**Instructions for the task:** Answer with a single number: how many lines in the listing below include "computer"?

**Available data:**
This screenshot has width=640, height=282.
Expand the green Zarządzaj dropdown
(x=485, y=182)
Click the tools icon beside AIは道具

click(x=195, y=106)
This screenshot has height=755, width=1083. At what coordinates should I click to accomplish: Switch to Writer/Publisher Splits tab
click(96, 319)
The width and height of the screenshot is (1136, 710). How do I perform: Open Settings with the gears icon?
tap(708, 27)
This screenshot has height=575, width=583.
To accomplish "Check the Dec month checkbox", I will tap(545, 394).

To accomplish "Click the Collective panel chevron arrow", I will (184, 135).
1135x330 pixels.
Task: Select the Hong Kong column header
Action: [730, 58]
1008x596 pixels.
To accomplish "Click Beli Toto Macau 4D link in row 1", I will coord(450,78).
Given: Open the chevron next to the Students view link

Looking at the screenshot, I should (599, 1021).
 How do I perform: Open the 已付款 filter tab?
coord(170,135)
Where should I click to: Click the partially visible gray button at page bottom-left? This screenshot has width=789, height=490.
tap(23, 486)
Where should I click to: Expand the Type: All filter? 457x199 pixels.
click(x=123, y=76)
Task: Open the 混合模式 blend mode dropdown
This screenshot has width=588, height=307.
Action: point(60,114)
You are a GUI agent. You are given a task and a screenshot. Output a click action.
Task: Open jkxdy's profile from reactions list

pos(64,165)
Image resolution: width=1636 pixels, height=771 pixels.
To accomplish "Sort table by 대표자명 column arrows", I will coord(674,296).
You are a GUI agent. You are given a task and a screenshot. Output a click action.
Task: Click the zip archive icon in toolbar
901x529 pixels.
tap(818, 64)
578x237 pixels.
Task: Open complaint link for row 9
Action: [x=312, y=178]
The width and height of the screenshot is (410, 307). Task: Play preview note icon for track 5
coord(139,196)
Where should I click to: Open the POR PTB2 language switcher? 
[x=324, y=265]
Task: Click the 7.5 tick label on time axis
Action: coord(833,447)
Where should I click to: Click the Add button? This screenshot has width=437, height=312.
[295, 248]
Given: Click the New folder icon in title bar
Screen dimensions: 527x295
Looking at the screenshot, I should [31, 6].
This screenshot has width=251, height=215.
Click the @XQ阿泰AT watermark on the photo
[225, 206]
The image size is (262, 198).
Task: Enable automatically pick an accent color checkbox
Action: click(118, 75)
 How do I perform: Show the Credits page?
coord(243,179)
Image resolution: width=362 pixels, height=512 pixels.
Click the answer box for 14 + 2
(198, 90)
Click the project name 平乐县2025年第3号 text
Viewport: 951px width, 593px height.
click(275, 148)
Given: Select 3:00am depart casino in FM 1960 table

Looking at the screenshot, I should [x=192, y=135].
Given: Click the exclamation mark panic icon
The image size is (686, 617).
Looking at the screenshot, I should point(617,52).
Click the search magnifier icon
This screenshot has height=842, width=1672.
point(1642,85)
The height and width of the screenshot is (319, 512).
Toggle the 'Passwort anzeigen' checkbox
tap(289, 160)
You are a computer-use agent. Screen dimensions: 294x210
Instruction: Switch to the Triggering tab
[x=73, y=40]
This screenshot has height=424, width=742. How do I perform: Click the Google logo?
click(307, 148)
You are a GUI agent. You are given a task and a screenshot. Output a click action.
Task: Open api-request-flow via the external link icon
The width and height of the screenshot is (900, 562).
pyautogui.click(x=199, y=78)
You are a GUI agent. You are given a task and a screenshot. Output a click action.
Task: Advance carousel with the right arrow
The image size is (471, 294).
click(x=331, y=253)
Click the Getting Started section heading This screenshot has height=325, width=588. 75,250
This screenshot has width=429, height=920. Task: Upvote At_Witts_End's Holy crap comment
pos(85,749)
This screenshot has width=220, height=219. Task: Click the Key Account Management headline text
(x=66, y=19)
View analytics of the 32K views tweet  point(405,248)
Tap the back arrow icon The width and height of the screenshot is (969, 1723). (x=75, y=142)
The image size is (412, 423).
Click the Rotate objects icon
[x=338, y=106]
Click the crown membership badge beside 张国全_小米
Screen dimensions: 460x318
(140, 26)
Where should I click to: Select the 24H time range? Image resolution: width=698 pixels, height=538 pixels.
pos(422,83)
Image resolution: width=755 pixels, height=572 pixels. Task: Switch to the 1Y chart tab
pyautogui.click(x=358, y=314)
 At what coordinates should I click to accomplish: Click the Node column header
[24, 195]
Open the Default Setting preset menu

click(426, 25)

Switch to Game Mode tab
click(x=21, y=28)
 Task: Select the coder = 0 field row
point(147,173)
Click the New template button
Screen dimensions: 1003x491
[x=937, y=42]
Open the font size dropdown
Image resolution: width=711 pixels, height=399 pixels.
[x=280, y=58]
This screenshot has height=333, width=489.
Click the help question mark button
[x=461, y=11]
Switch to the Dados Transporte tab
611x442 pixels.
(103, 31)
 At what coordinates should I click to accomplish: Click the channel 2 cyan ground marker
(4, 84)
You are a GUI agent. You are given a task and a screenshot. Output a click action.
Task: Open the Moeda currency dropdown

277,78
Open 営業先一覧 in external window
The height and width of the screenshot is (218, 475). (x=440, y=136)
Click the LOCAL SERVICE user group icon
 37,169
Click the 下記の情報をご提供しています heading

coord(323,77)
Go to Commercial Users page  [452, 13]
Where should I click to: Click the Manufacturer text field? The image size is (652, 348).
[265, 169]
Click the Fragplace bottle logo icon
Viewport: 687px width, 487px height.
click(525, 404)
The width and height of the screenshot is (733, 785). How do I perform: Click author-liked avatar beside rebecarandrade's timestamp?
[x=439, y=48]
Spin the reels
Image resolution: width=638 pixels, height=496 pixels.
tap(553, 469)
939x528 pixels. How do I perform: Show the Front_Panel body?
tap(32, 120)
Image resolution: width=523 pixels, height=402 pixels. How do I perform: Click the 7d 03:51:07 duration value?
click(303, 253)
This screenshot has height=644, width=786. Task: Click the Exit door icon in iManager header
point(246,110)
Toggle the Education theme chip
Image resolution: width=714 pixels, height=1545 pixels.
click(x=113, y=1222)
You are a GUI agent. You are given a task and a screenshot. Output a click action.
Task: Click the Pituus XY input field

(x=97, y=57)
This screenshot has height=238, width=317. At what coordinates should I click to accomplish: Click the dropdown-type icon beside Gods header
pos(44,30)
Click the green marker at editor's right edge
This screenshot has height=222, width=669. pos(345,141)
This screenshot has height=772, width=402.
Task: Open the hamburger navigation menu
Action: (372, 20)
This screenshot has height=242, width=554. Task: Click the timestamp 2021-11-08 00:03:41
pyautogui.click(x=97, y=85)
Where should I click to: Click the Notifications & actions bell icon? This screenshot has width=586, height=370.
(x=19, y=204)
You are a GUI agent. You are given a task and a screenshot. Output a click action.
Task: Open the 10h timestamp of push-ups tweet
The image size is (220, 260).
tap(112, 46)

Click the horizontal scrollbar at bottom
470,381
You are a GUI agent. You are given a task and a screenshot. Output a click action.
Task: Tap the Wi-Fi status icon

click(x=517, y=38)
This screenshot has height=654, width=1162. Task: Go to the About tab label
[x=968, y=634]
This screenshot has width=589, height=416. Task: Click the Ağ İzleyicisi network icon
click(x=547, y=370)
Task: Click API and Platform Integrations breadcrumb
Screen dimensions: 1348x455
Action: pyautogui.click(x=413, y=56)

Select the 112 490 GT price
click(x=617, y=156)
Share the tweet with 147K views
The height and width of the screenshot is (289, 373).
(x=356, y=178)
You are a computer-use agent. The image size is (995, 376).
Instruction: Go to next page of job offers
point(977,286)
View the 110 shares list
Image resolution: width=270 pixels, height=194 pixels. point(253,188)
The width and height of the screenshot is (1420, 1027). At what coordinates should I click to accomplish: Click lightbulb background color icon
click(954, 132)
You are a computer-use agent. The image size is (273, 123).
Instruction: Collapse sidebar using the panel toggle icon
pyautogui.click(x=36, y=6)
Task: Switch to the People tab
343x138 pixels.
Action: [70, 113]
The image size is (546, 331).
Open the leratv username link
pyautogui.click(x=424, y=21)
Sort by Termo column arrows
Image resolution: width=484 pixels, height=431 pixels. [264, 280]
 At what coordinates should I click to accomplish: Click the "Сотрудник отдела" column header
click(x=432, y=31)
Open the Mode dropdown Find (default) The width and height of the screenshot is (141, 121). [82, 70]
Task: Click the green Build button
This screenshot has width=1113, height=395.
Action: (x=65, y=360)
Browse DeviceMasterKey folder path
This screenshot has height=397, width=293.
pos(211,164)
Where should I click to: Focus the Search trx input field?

**Exercise output:** 3